Bullenfalle: Begriff aus der technischen
Wertpapieranalyse für ein Kaufsignal, das sich im Nachhinein als Fehlsignal erweist. Das
Kaufsignal gibt das Signal für den Kauf der Wertpapiere; jedoch fallen die Kurse.
Bundesanleihe: Verzinsliche Wertpapiere,
die von der Bundesrepublik Deutschland herausgegeben wird. Damit ist die Bundesanleihe
eine Staatsanleihe.
Bundesschatzbrief: festverzinsliche
Wertpapiere, die von der Bundesrepublik Deutschland herausgegeben wird. Der Typ A läuft
über sechs Jahre; bei der Herausgabe liegt der Zinssatz, der meist stufenweise ansteigt,
bereits fest. Der Typ B läuft über sieben Jahre, die Zinsen aufgrund der bereits bei der
Herausgabe feststehenden Zinssätze werden erst am Ende der Laufzeit bezahlt.
Bundeswertpapiere: Oberbegriff für Wertpapiere, die
vom Bund herausgegeben werden, nämlich Bundesschatzbriefe, Finanzierungsschätze,
Bundesobligationen, Bundesanleihen und Bundesschatzanweisungen. Bundeswertpapiere
genießen beste Bonität und eine gute Marktliquidität.
Bürgschaft: Verpflichtung einer Person
gegenüber dem Gläubiger eines Dritten, für die Erfüllung der Verbindlichkeit des
Dritten einzustehen (vgl. §§ 765 ff. BGB).
Burn Rate: Zeitspanne, in der das einem
Unternehmen zur Verfügung gestellte Kapital verbraucht ist. Geschwindigkeit, mit der
Kapital aufgebraucht wird.
Business Angel: Vermögende Privatperson, die jungen
Unternehmen Eigenkapital, Management-Know-how und Businesskontakte zur Verfügung stellt.

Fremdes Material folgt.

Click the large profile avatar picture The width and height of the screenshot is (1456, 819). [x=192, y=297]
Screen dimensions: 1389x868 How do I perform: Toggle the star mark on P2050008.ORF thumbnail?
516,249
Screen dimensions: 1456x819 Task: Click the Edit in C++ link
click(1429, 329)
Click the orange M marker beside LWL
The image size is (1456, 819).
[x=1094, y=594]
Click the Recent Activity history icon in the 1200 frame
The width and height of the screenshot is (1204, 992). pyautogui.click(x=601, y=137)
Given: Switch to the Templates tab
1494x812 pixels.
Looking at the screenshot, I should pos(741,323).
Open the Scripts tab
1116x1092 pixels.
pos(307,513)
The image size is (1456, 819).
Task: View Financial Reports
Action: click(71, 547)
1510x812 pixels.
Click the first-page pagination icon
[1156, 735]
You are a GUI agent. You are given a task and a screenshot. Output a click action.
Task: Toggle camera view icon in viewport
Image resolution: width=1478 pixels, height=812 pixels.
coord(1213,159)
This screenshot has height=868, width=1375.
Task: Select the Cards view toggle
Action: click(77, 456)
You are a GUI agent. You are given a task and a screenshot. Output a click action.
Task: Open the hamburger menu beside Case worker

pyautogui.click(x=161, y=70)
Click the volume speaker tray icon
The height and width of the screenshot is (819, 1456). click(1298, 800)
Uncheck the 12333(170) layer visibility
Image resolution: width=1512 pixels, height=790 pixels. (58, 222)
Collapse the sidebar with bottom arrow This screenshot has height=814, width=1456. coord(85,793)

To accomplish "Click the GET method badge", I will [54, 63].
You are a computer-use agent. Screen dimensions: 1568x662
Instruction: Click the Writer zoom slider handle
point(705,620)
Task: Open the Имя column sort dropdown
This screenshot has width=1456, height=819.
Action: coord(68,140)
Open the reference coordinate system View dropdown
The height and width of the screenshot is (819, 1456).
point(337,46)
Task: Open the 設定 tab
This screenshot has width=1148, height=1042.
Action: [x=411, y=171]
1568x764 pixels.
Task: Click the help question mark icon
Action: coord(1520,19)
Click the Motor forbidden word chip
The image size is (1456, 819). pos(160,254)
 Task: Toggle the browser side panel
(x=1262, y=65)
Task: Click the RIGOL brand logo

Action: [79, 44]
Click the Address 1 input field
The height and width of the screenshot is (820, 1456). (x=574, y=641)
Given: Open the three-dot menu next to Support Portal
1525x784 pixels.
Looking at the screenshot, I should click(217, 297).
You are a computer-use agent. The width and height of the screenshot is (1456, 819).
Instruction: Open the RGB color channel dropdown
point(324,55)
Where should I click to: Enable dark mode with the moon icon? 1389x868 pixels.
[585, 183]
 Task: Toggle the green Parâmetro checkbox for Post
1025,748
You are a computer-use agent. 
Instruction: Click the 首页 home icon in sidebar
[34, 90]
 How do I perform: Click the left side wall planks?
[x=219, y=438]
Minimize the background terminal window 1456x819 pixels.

Vielfach investieren Business Angels parallel zu VC-Gesellschaften.
Business Plan: Geschäftsplan eines
Unternehmens, in dem die Ziele des Unternehmens und deren Wege und der geplante Umsatz,
die Kosten und der Gewinn dargestellt werden.
Buy Back: Die Anteile, z.B. einer
Venture Capital Gesellschaft, werden durch den Altgesellschafter zurückverkauft.